Task complete: Successfully opened the settings app.

Using Flow and callbacks together

You can use both approaches at the same time without interference:

MobileAgentSdk().use { sdk ->
    // Use Flow to handle the main logic.
    lifecycleScope.launch {
        sdk.events
            .filterIsInstance<MobileAgentEvent.TaskResult>()
            .collect { event ->
                // Handle the task result.
            }
    }

    // Use a callback for logging.
    sdk.setCallback(object : MobileAgentCallback {
        override fun onRawMessage(rawJson: String) {
            // Log raw messages for debugging.
            Log.d("SDK_RAW", rawJson)
        }
    })

    sdk.connect("wss://localhost:30005/ws")
}

Error handling

try {
    MobileAgentSdk().use { sdk ->
        sdk.connect("wss://localhost:30005/ws")
    }
} catch (e: IllegalStateException) {
    Log.e("SDK", "Failed to create SDK", e)
} catch (e: Exception) {
    Log.e("SDK", "Connection error", e)
}

Check SDK status

val sdk = MobileAgentSdk()

// Check if the SDK is destroyed.
if (sdk.isDestroyed()) {
    Log.w("SDK", "The SDK has been destroyed.")
}

// Check if the SDK is valid.
sdk.checkNotDestroyed()  // Throws an exception if destroyed.

ProGuard configuration

If you enable code obfuscation, you must preserve the SDK's native methods.

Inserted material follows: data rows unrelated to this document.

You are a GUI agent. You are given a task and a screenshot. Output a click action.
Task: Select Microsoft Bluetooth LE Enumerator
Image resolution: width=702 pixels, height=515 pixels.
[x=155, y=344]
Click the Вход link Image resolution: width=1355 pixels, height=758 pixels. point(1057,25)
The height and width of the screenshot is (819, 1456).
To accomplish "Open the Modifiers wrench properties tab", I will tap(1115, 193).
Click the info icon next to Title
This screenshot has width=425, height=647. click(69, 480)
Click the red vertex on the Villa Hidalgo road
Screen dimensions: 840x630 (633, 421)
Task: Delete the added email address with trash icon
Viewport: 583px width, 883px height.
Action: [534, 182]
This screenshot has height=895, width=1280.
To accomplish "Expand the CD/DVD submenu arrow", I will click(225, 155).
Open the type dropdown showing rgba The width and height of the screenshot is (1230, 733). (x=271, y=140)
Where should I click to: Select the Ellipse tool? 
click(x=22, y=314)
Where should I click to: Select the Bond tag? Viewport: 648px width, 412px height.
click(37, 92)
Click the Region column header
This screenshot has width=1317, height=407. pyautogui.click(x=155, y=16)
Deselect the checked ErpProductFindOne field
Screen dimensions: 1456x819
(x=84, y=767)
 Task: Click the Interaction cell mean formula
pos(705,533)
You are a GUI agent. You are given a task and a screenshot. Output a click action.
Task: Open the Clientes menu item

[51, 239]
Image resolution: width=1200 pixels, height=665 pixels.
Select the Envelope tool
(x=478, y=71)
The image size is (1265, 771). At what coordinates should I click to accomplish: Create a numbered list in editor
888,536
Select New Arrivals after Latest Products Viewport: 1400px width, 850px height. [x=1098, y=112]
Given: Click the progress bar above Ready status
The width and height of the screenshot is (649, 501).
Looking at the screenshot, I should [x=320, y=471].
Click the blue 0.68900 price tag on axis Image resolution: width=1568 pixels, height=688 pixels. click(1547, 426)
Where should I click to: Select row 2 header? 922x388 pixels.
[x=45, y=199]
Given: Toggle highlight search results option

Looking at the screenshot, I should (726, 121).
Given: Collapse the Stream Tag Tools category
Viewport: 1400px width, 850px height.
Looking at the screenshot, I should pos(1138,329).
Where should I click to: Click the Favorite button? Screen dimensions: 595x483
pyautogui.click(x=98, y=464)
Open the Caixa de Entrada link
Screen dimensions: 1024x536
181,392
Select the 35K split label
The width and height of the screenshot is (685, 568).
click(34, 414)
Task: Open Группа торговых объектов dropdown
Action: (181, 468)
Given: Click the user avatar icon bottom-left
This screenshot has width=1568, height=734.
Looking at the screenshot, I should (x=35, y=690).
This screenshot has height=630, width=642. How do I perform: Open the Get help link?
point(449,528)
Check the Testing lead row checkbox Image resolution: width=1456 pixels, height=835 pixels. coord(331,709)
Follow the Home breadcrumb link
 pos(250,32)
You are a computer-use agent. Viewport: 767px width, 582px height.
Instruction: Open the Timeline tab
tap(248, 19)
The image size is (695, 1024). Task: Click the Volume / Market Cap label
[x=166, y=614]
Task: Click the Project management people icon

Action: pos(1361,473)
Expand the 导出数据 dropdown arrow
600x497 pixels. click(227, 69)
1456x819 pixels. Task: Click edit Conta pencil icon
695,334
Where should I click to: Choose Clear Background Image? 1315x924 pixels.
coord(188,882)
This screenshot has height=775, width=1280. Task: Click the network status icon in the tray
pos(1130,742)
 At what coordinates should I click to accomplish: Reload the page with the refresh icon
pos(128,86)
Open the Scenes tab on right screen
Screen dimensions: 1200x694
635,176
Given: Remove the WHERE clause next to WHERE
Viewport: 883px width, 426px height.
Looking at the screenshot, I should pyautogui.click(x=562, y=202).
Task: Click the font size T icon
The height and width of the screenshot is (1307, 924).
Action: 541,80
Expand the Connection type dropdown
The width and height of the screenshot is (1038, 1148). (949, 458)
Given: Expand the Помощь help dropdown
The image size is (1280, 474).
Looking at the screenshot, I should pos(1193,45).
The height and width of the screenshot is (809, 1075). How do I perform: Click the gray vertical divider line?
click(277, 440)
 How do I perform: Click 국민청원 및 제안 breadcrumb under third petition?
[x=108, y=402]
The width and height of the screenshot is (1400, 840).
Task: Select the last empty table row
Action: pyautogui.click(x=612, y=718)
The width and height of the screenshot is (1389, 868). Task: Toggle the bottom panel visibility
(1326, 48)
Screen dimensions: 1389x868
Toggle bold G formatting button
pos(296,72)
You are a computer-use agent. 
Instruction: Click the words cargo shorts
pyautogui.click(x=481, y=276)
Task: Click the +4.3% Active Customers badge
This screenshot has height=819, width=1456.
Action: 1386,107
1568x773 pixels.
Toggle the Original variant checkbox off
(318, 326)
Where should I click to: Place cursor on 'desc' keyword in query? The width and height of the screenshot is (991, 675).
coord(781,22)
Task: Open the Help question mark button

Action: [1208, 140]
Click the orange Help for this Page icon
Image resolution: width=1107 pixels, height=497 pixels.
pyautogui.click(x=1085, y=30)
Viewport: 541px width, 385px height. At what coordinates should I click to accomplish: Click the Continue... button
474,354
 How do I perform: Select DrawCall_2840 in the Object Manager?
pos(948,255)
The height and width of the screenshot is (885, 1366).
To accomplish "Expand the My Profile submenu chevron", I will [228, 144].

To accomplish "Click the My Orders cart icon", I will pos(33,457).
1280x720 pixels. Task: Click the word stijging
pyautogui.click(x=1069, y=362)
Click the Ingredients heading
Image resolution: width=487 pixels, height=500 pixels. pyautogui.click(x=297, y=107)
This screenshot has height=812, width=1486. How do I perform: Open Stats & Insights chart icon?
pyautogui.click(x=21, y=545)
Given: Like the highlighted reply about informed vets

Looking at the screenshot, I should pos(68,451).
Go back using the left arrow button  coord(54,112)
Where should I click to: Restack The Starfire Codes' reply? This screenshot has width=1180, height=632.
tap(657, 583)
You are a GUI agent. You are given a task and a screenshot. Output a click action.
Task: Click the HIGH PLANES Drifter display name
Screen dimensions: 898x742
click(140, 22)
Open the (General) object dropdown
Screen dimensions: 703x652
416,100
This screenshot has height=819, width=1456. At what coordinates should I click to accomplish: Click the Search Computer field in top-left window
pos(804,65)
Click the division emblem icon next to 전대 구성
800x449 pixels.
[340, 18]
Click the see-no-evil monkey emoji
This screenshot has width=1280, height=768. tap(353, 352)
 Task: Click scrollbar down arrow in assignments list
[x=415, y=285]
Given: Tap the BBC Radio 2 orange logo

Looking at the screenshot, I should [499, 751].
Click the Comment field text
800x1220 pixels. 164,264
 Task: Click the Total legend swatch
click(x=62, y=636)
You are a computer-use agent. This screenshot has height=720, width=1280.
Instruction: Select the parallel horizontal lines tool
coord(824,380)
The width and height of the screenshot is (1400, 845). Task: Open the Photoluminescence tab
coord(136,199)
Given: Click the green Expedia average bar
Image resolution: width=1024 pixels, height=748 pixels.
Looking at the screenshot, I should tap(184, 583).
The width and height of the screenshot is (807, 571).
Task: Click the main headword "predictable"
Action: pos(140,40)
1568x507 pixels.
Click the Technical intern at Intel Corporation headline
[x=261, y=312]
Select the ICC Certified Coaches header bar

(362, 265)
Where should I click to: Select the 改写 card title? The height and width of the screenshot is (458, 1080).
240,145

The SDK already includes a proguard-rules.pro file, so you typically do not need extra configuration.

If you need to configure it manually:

# MobileAgentSDK
-keep class com.wuying.mobileagentsdk.** { *; }
-keepclassmembers class com.wuying.mobileagentsdk.MobileAgentSdk {
    private native <methods>;
}

Dependencies

The SDK has minimal runtime dependencies:

dependencies {
    // The only runtime dependency
    implementation("org.jetbrains.kotlinx:kotlinx-coroutines-android:1.7.3")
}

To remain lightweight, the SDK does not include any UI frameworks, such as AppCompat or Material.